Segment Open

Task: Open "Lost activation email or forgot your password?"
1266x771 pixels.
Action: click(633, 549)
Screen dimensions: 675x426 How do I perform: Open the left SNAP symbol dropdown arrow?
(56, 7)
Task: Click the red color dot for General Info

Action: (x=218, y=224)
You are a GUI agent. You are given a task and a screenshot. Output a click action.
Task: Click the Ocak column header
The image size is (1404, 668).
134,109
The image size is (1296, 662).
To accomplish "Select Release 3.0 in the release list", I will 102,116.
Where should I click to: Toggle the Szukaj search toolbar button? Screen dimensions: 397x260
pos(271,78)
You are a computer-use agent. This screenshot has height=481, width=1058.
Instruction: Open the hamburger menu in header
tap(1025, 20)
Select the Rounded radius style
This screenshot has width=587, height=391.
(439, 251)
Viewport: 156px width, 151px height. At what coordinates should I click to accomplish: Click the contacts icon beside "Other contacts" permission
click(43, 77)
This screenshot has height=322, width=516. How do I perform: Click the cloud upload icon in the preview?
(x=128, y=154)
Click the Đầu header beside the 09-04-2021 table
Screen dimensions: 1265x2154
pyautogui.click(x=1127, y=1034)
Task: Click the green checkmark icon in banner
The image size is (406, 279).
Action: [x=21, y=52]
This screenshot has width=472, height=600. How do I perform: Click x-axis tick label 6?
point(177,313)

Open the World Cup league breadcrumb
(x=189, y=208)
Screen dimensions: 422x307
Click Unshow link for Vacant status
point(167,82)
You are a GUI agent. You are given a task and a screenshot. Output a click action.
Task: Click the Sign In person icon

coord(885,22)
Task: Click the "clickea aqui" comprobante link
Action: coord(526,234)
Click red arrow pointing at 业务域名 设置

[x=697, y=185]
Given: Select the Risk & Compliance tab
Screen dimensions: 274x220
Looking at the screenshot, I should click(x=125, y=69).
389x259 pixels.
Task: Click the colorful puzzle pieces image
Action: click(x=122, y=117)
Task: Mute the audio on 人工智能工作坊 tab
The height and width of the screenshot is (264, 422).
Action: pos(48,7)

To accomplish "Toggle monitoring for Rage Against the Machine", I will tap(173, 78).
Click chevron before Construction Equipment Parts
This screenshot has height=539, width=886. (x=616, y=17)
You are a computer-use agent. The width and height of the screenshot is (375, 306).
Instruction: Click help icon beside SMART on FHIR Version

Segment Closed

● **WHAT TO WORK ON**
In full and without error, transcribe each of the entries.

● **TASK ANSWER**
Task: Open "Lost activation email or forgot your password?"
1266x771 pixels.
Action: click(633, 549)
Screen dimensions: 675x426 How do I perform: Open the left SNAP symbol dropdown arrow?
(56, 7)
Task: Click the red color dot for General Info

Action: (x=218, y=224)
You are a GUI agent. You are given a task and a screenshot. Output a click action.
Task: Click the Ocak column header
The image size is (1404, 668).
134,109
The image size is (1296, 662).
To accomplish "Select Release 3.0 in the release list", I will 102,116.
Where should I click to: Toggle the Szukaj search toolbar button? Screen dimensions: 397x260
pos(271,78)
You are a computer-use agent. This screenshot has height=481, width=1058.
Instruction: Open the hamburger menu in header
tap(1025, 20)
Select the Rounded radius style
This screenshot has width=587, height=391.
(439, 251)
Viewport: 156px width, 151px height. At what coordinates should I click to accomplish: Click the contacts icon beside "Other contacts" permission
click(43, 77)
This screenshot has height=322, width=516. How do I perform: Click the cloud upload icon in the preview?
(x=128, y=154)
Click the Đầu header beside the 09-04-2021 table
Screen dimensions: 1265x2154
pyautogui.click(x=1127, y=1034)
Task: Click the green checkmark icon in banner
The image size is (406, 279).
Action: [x=21, y=52]
This screenshot has width=472, height=600. How do I perform: Click x-axis tick label 6?
point(177,313)

Open the World Cup league breadcrumb
(x=189, y=208)
Screen dimensions: 422x307
Click Unshow link for Vacant status
point(167,82)
You are a GUI agent. You are given a task and a screenshot. Output a click action.
Task: Click the Sign In person icon

coord(885,22)
Task: Click the "clickea aqui" comprobante link
Action: coord(526,234)
Click red arrow pointing at 业务域名 设置

[x=697, y=185]
Given: Select the Risk & Compliance tab
Screen dimensions: 274x220
Looking at the screenshot, I should click(x=125, y=69).
389x259 pixels.
Task: Click the colorful puzzle pieces image
Action: click(x=122, y=117)
Task: Mute the audio on 人工智能工作坊 tab
The height and width of the screenshot is (264, 422).
Action: pos(48,7)

To accomplish "Toggle monitoring for Rage Against the Machine", I will tap(173, 78).
Click chevron before Construction Equipment Parts
This screenshot has height=539, width=886. (x=616, y=17)
You are a computer-use agent. The width and height of the screenshot is (375, 306).
Instruction: Click help icon beside SMART on FHIR Version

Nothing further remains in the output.